**Consignes:**
a: Dans l'extrait sur les mariages, relevez chaque verbe conjugué à l'imparfait, dans l'ordre du texte.
b: Poursuivez le récit sur les mariages à partir de sa dernière phrase.

Lors des mariages, on voit défiler toutes les composantes de notre société. C’était passionnant, malgré un côté à la chaîne, puisque le samedi se succédaient parfois jusqu’à 14 mariages. Pour rester enthousiaste et motivé du premier jusqu’au dernier, cela demande, vous pouvez l’imaginer, une énergie incroyable. Après les mariages qui se terminaient vers 13h30, je n’avais pas beaucoup de temps pour reprendre mon souffle, surtout durant les périodes de braderies.

Parfois un mariage peut réserver des surprises. Ils tournent alors à l’anecdote comme pour ce jeune marié qui n’était visiblement toujours pas remis de son enterrement de vie de garçon de la veille ! Mais parfois, ces surprises peuvent prendre un cours dramatique : je me souviens d’un marié fiché et recherché, que la police vint cueillir à la sortie de la Salle des mariages !

**Données:**

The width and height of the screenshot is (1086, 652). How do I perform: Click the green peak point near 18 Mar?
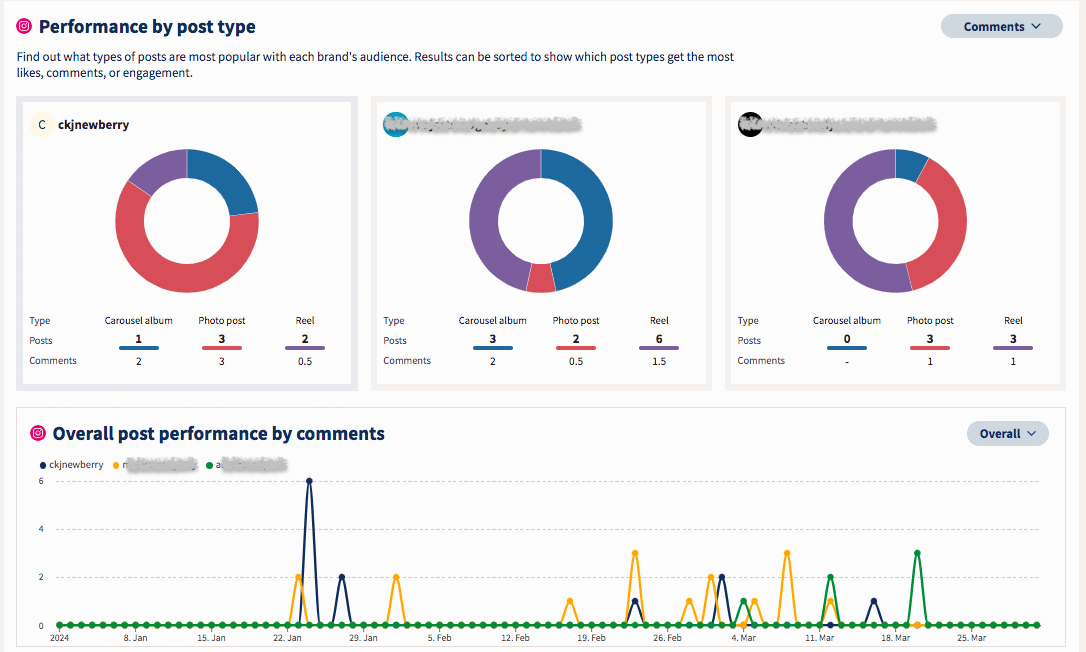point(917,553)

* * *

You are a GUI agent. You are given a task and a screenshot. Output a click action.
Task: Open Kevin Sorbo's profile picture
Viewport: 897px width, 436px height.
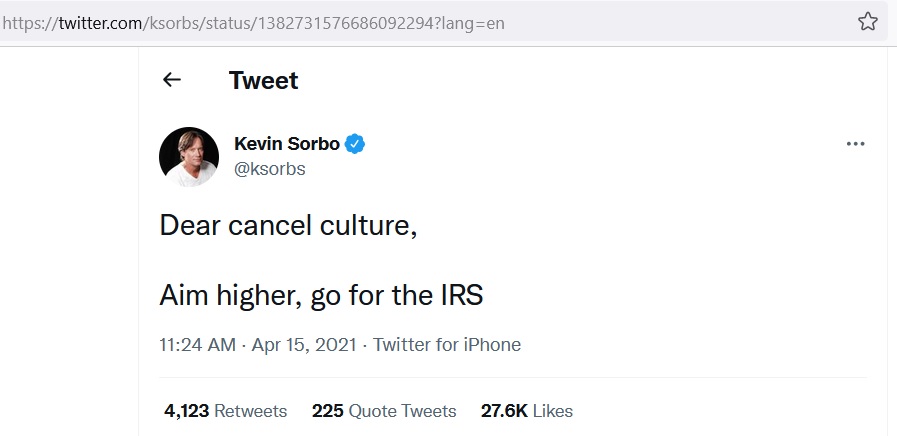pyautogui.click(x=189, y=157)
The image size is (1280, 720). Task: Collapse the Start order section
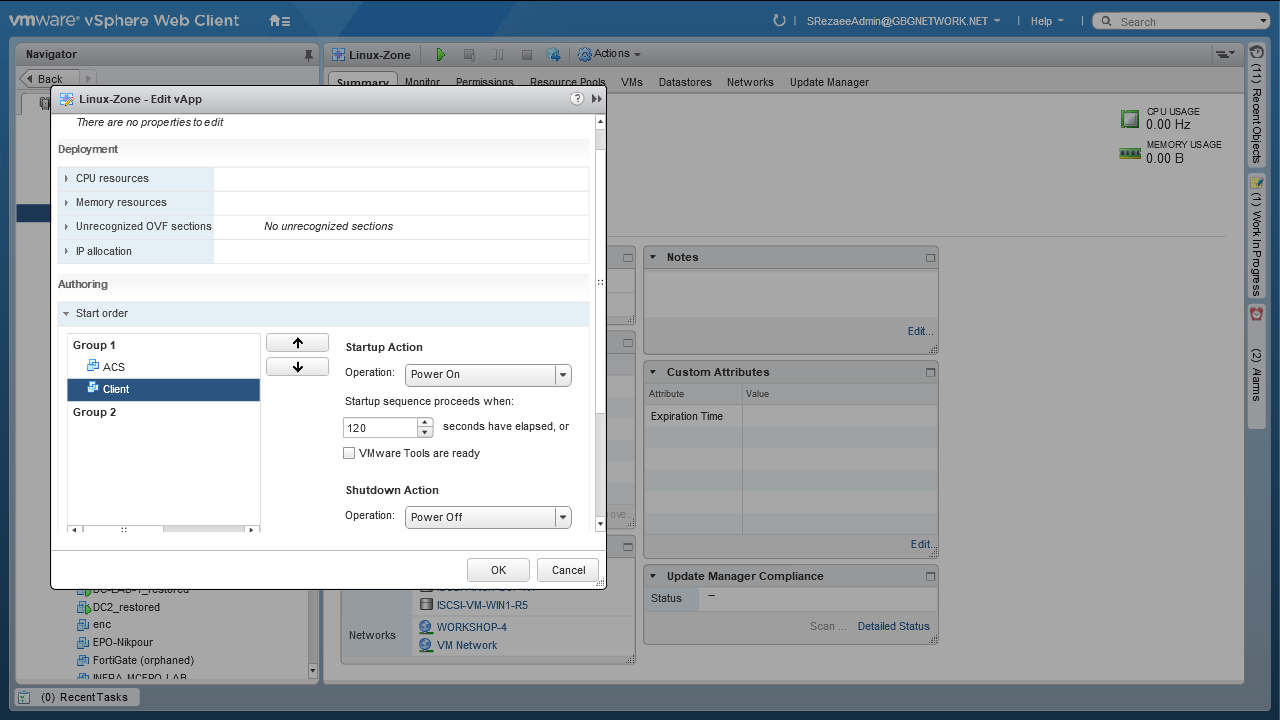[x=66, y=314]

--

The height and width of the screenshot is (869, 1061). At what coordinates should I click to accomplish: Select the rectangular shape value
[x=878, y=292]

**Réponses attendues:**
a:
C'était
se succédaient
se terminaient
je n'avais
n'était

b:
Enfin, il y a des « mariages-séparations ». C’était un samedi matin. Arrive sur la place Colignon un ballet de limousines plus somptueuses les unes que les autres. La plus belle s’arrête devant le perron de la Maison communale. La mariée en sort la première avec une mauvaise tête. Le marié suit et, tout à coup, j’entends la jeune femme hurler : « Imbécile, tu marches sur ma robe ! »

A la décharge du futur jeune marié, cette robe devait avoir 4 mètres de traîne. Je le vois devenir blanc de colère et lui rétorquer : « Si aujourd’hui tu me traites d’imbécile, je ne peux imaginer ce que ce sera demain ! »

Il remonte dans la voiture, claque la portière et l’automobile démarre. Il n’est jamais revenu… Je ne vous raconte pas les disputes dans l’heure qui suivit entre les familles déchirées.

Et puis, il y a aussi des situations qui vous bouleversent à tout jamais, comme ce samedi matin de mai 1995.

A demain.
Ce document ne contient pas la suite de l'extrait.